Introduction: Scaphoid waist and proximal pole fractures that fail to unite are prone to developing avascular necrosis (AVN) of the proximal pole and a flexion or “humpback” deformity with dorsal intercalated instability (DISI) as the proximal pole extends with the lunate and the distal pole flexes. Treatment of these difficult nonunions must restore blood supply and correct carpal alignment to optimize results. The purpose of this study is to update the union rates of scaphoid nonunions with avascular necrosis and collapse treated with medial femoral condyle vascularized bone grafts and review the radiographic and clinical outcomes of the procedure.

Materials & Methods: A retrospective chart review for all patients (n = 49 patients) treated with a vascularized bone graft from the medial femoral condyle for scaphoid nonunion was performed. Pre-operative and post-operative radiographic studies were reviewed and carpal alignment (scaphoid height:length ratio, triangulation intercarpal ratio, revised carpal height, scapholunate and radiolunate angles) measured and time to bony union determined. Pre-operative and post-operative clinical notes were reviewed and range of motion and grip strength compared.

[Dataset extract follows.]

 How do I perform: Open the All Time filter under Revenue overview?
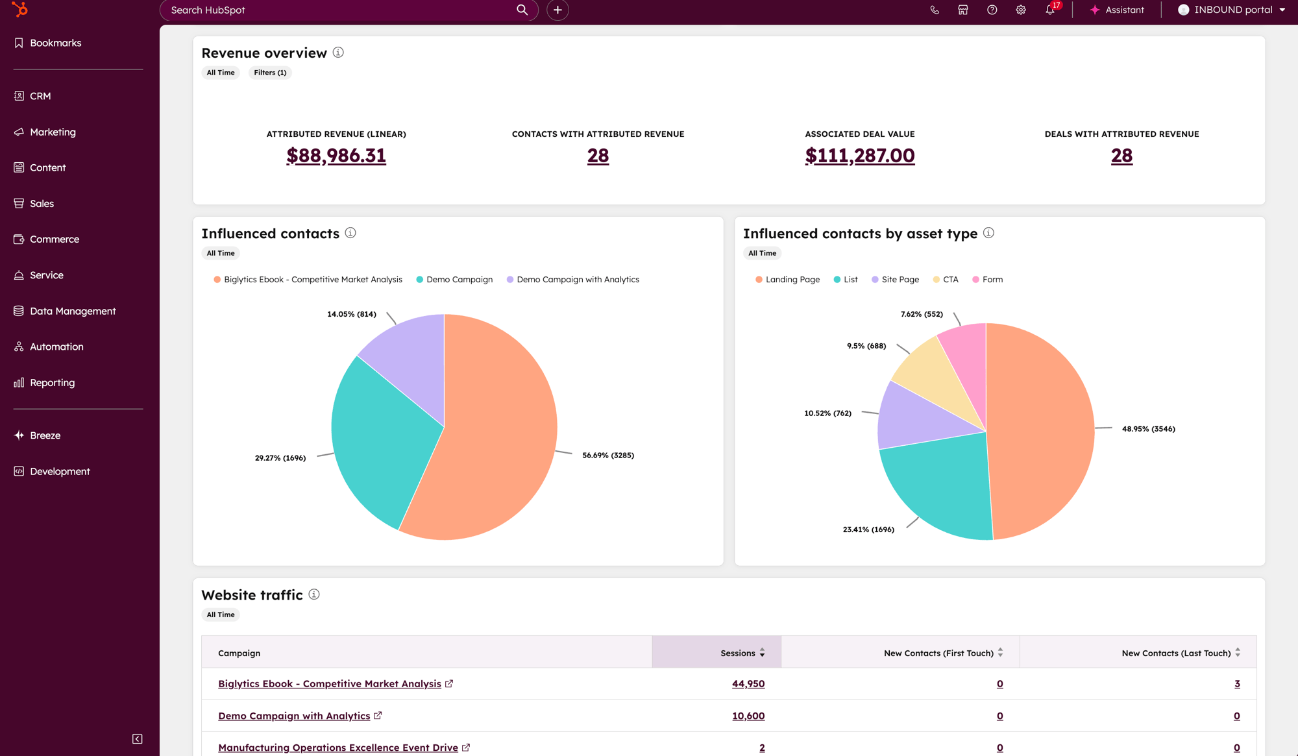[x=220, y=72]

Results: Forty six (94%) of the 49 patients with nonunion went on to unite at an average of 15 weeks (range 6-56 weeks) post-operatively. Eleven patients required subsequent procedures (2 scaphoidectomy and four-corner fusion for persistent nonunion and fragmentation, 2 subsequent bone grafting procedures to achieve union, 4 screw removal or exchange, 1 wrist arthroscopy, 1 radial styloidectomy, 1 posterior interosseous neurectomy, 5 K-wire removal,). Scaphoid geometry and carpal alignment improved significantly (p<0.05) post-operatively. Range of motion was not significantly changed post-operatively. Grip strength improved from 64% to 86% of the contralateral side post-operatively (p<0.001).

Conclusions: Vascularized bone grafts from the medial femoral condyle are useful in restoring scaphoid geometry and achieving a high rate of union in the challenging subset scaphoid nonunions complicated by AVN and humpback deformity.